== SUPPLIED ENTRIES

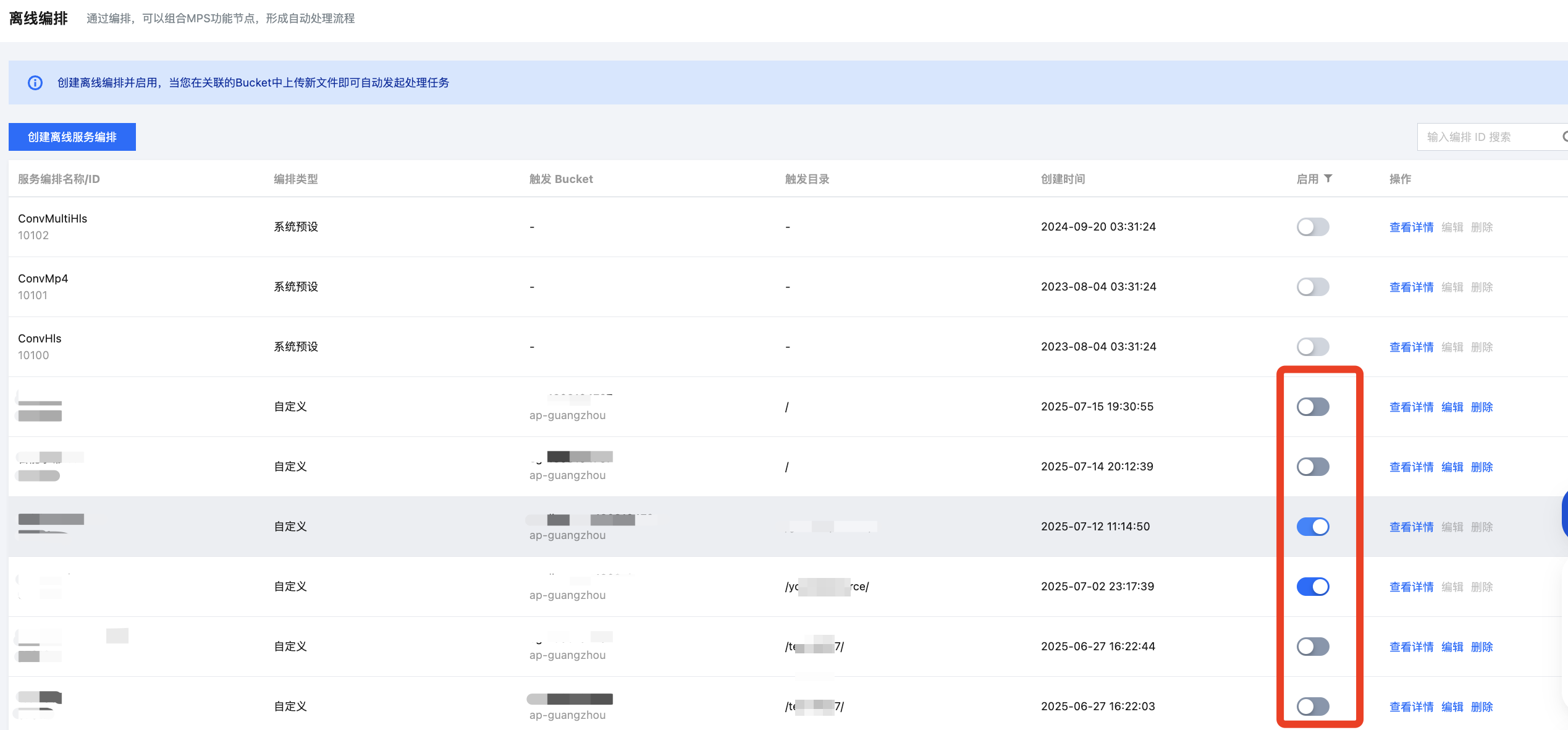Disable orchestration created 2025-07-02 23:17:39

point(1312,587)
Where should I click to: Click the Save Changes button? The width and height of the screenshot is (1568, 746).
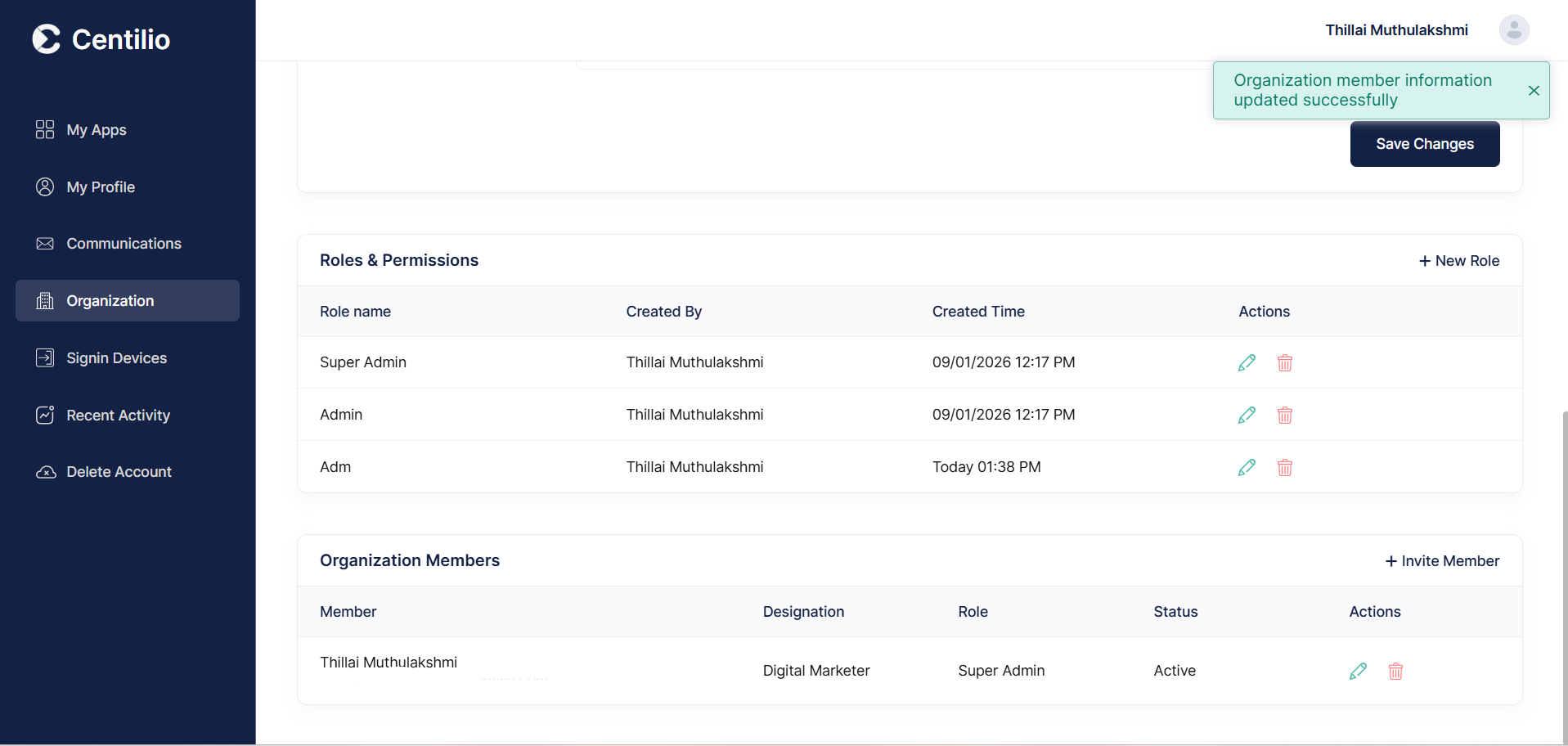coord(1424,143)
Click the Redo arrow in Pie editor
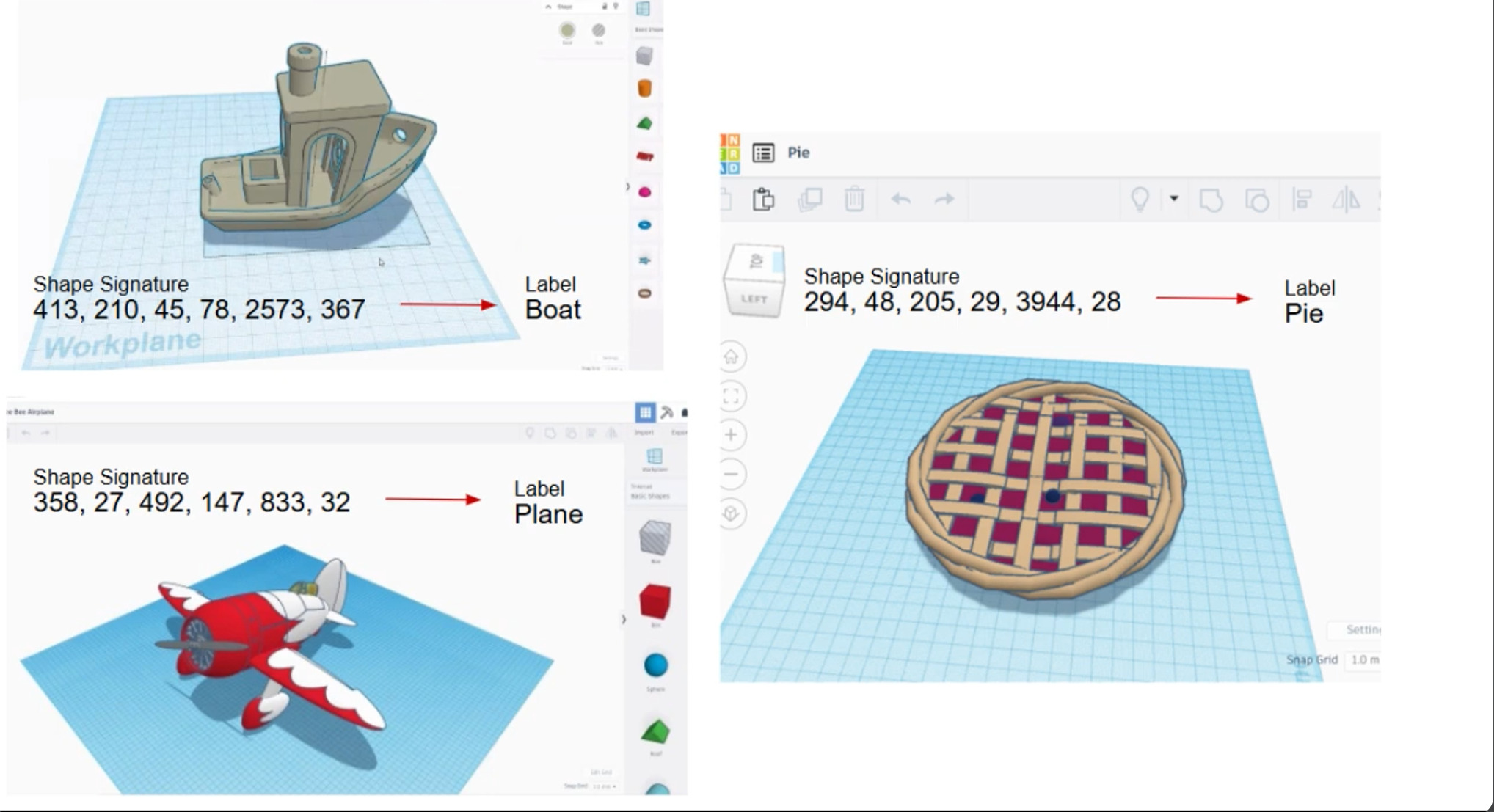The width and height of the screenshot is (1494, 812). 944,199
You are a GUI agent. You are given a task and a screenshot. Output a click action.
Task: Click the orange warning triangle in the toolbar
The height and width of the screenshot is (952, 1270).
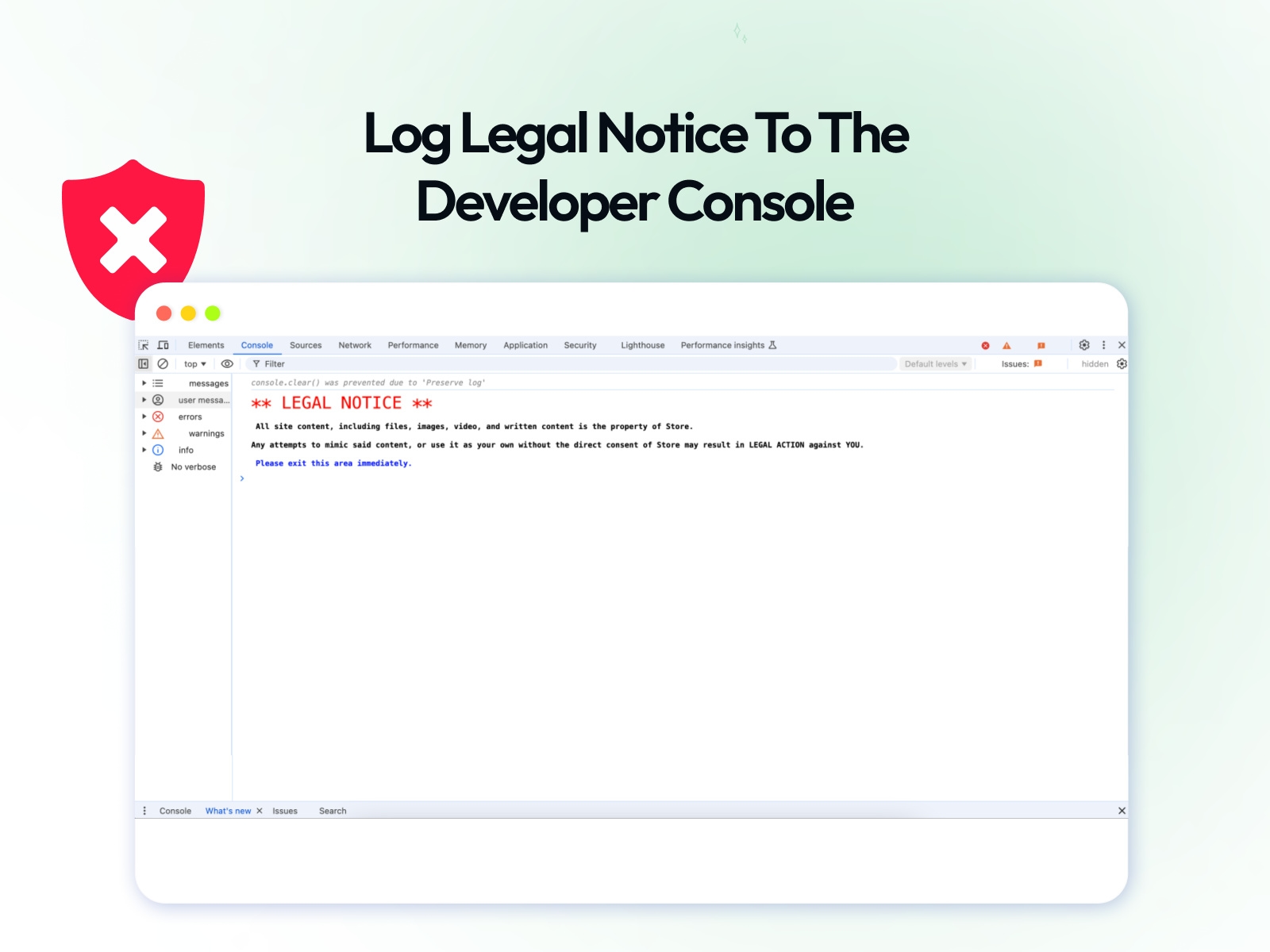pyautogui.click(x=1007, y=344)
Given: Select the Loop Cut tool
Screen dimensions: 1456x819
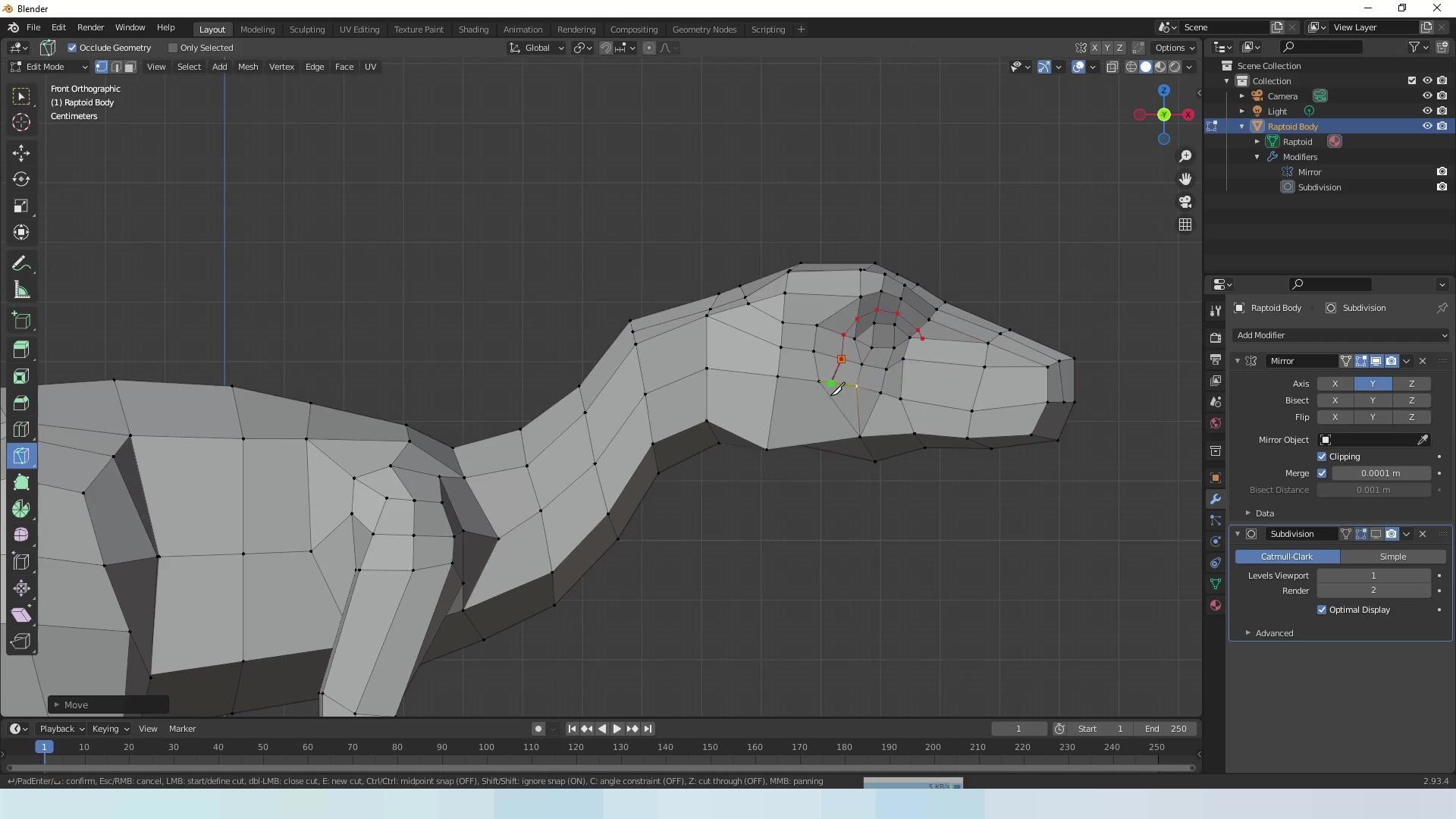Looking at the screenshot, I should pos(21,430).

====

- YOUR TASK:
In the records above, find the line with "You are a GUI" and copy from it through the last line exactly, without the pictures.

- RESPONSE TO THIS TASK:
You are a GUI agent. You are given a task and a screenshot. Output a click action.
Task: Click the orange warning triangle in the toolbar
The height and width of the screenshot is (952, 1270).
pyautogui.click(x=1007, y=344)
Given: Select the Loop Cut tool
Screen dimensions: 1456x819
Looking at the screenshot, I should pos(21,430).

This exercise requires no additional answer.